Topical administration of tranexamic acid in elderly patients undergoing short femoral nailing for intertrochanteric fracture: A randomised controlled trial

Introduction Topical application of tranexamic acid (TXA) has been proposed as an alternative to intravenous administration to reduce perioperative bleeding in orthopaedic surgery. The purpose of this randomised controlled trial was to evaluate the efficacy and safety of 1 g topically applied TXA in patients undergoing fixation of intertrochanteric hip fractures by short femoral nailing. Methods A total of 121 patients were enrolled between May 2018 and January 2020. Patients were randomly allocated (1:1) to receive either 10 mL (1 g) of TXA or 10 mL of normal saline (NS) injected through the subfascial drain following wound closure. Total blood loss, total drain output and blood transfusion requirements up to postoperative day 3 were recorded. Rates of thromboembolic complications and mortality up to 90 days postoperatively were also compared. Results There was no statistically significant difference in total blood loss, total drain output or proportion of patients requiring transfusions. Median total blood loss was 1.088 L (IQR: 0.760-1.795) in the TXA group and 1.078 L (IQR: 0.797-1.722) in the NS group (P = .703). Median total drain output was 60 mL (IQR: 40-140) in the TXA group and 70 mL (IQR: 30-168) in the NS group (P = .696). Blood transfusions were administered in 29 patients (47.5%) in the TXA group and 27 patients (45.0%) in the NS group (P = .782).

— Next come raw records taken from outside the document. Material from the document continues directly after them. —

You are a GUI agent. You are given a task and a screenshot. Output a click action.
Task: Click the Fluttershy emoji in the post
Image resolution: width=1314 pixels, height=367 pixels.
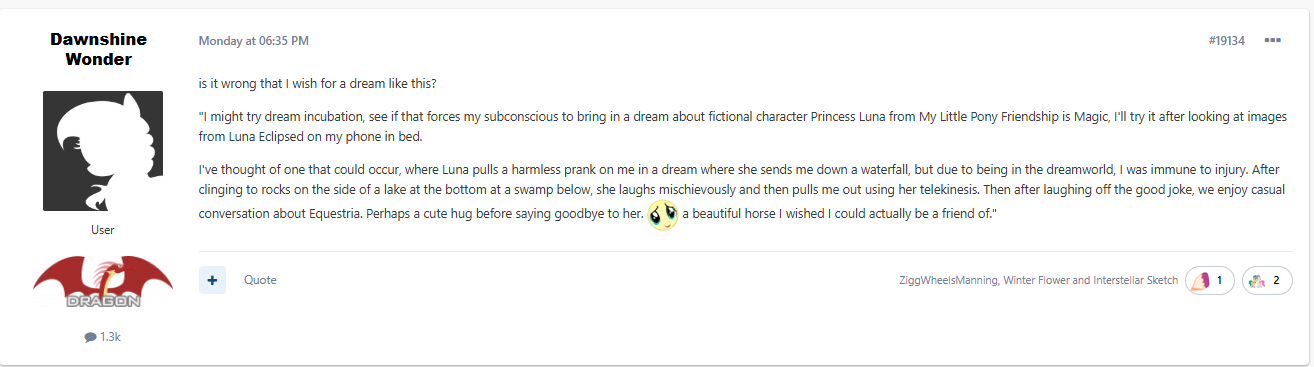tap(662, 214)
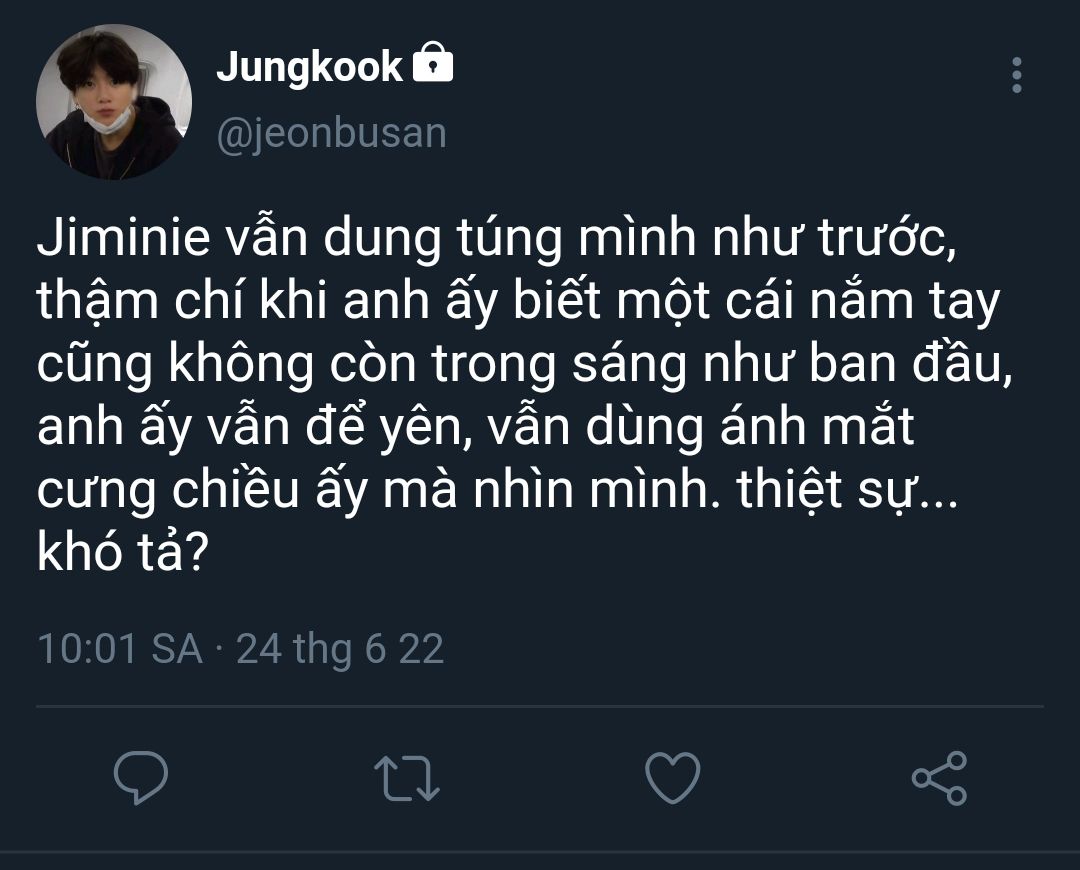Image resolution: width=1080 pixels, height=870 pixels.
Task: Open the @jeonbusan handle link
Action: point(331,134)

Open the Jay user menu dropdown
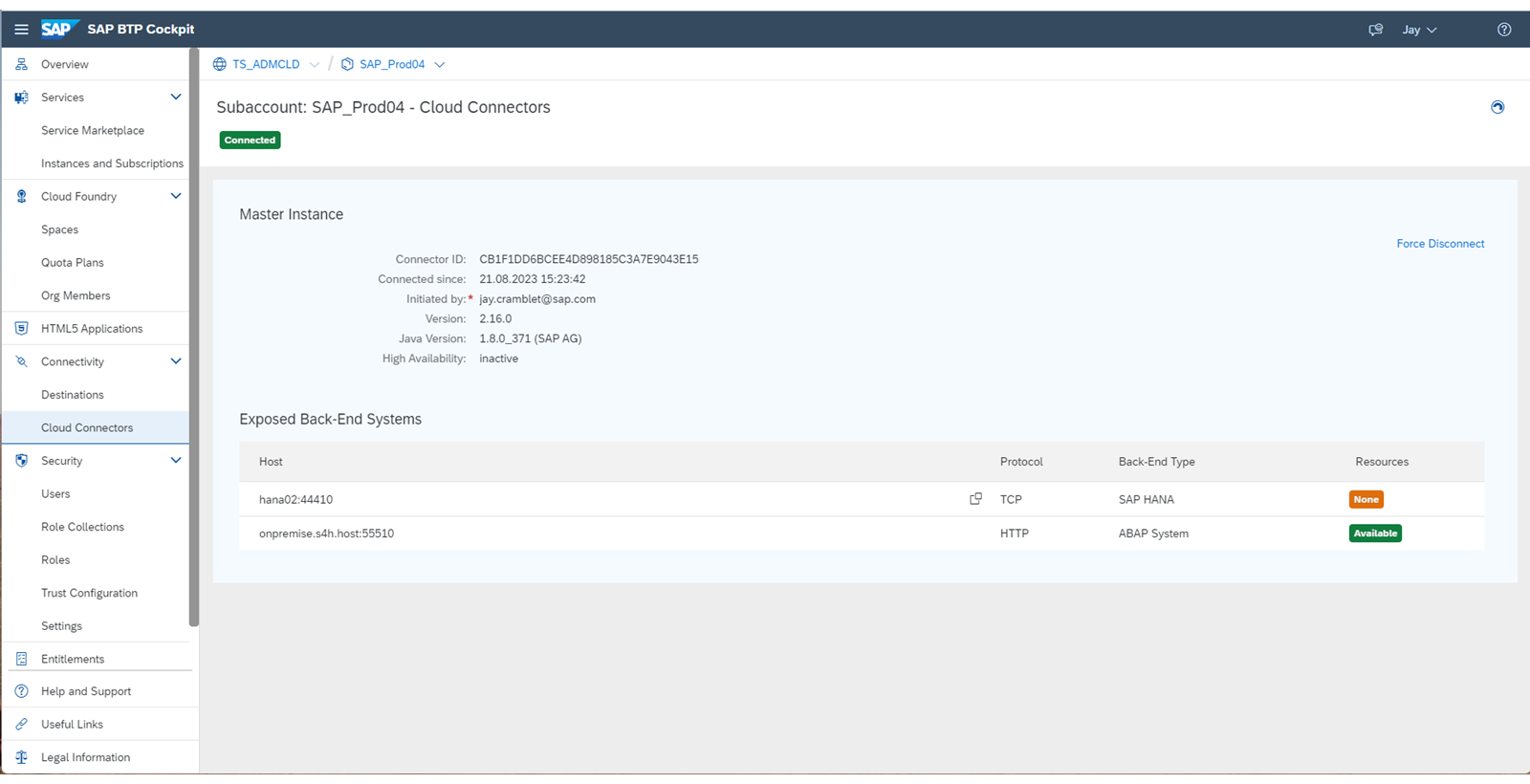[1419, 30]
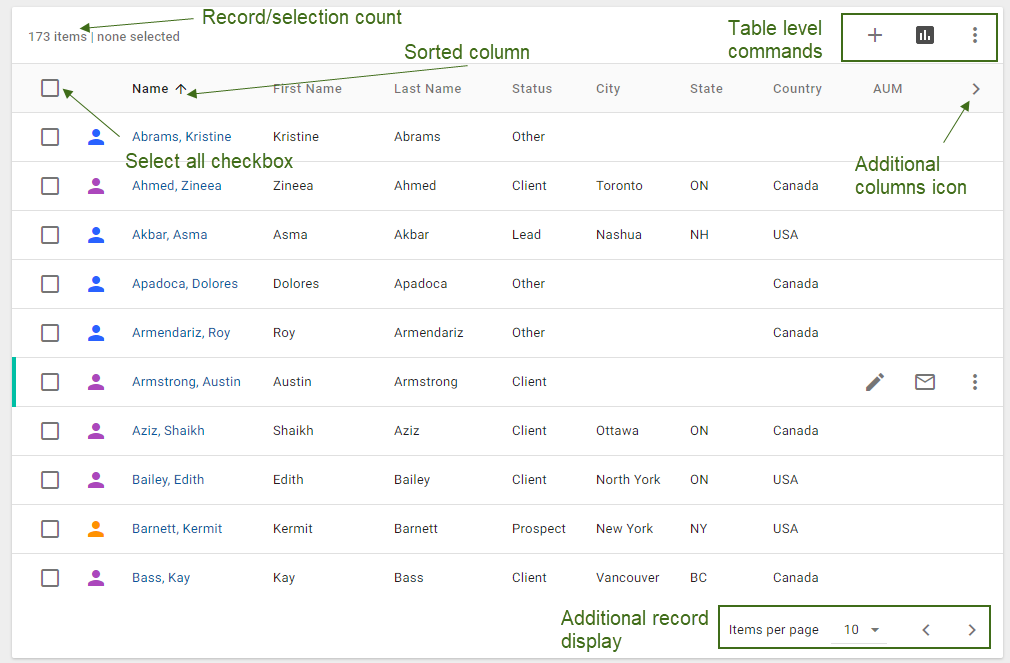Expand additional columns with header chevron
Screen dimensions: 1010x663
click(976, 89)
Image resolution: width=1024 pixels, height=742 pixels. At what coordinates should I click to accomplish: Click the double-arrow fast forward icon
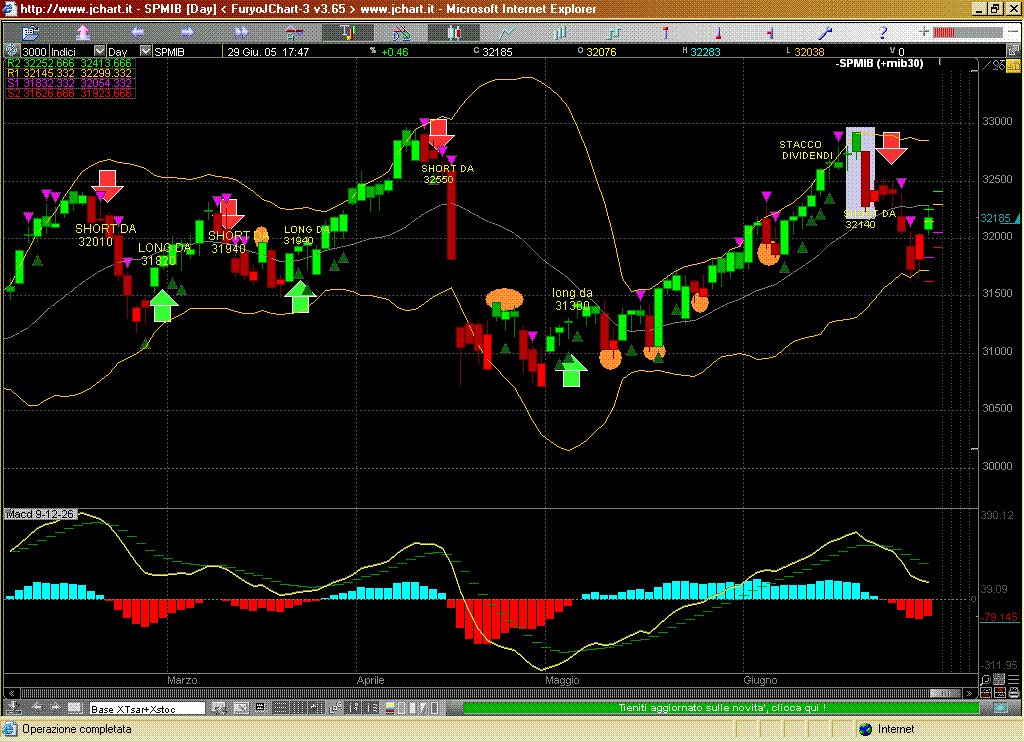[241, 32]
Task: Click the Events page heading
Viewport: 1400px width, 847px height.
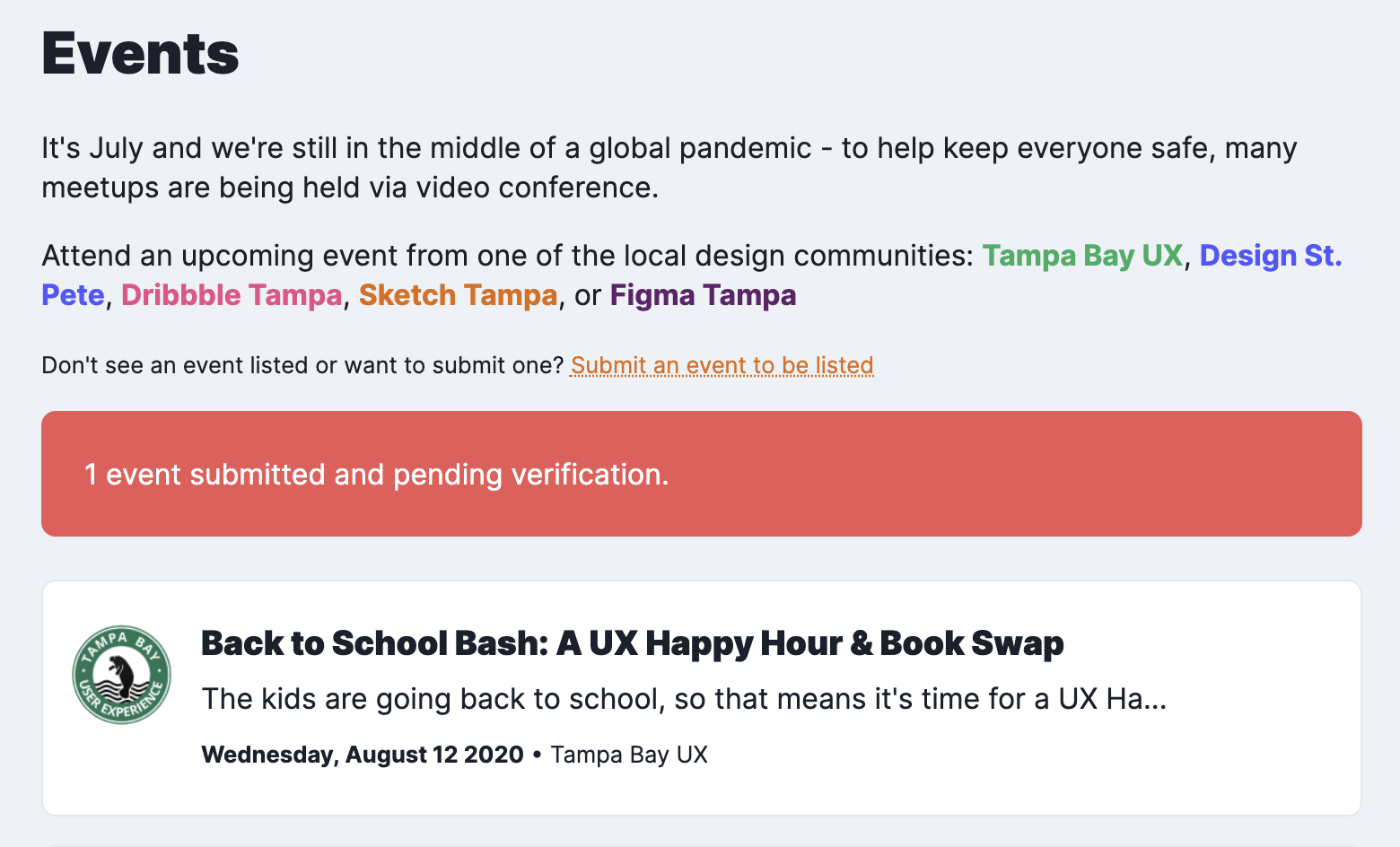Action: (x=140, y=54)
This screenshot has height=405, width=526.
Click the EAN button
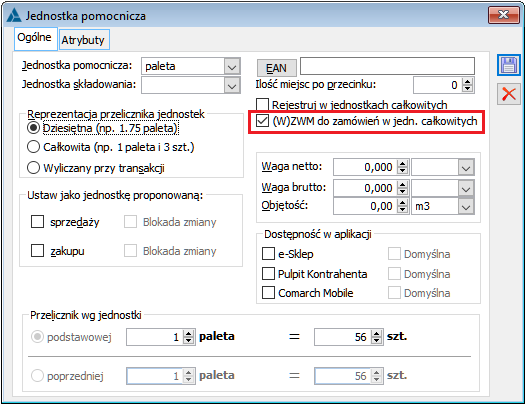277,68
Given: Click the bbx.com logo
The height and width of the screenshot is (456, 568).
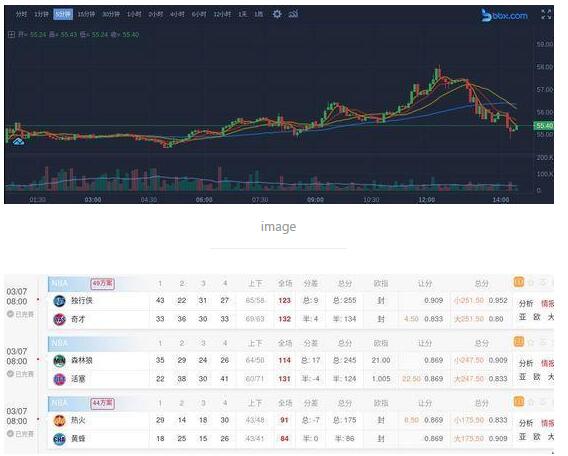Looking at the screenshot, I should pyautogui.click(x=505, y=15).
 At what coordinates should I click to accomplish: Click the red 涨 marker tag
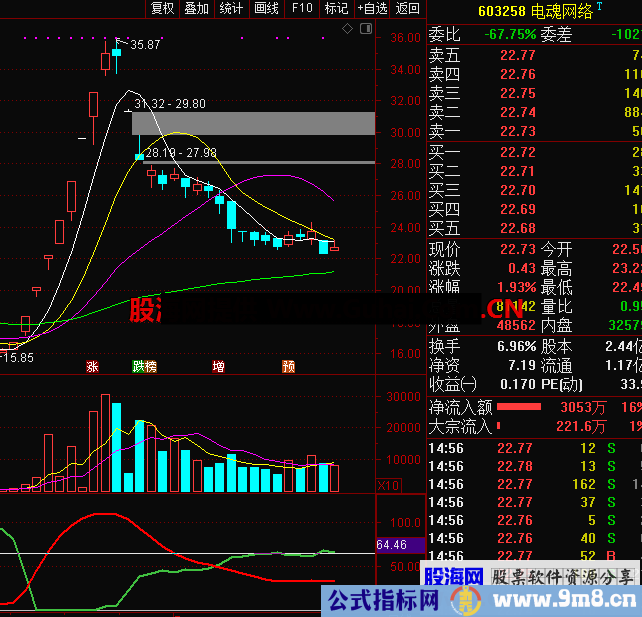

There was also no difference in frequency of thrombotic complications or mortality within 90 days. There were five thrombotic events in the TXA group and four in the NS group (P = .751). The 90-day mortality rate was 6.6% (4 patients) in the TXA group and 3.3% (2 patients) in the NS group (P = .680). Conclusion A 1 g dose of topically administered TXA did not produce any difference in blood loss, transfusion requirements, thromboembolic complications, or 90-day mortality. Future trials may consider the effect of larger doses in patients undergoing hip fracture fixation surgery.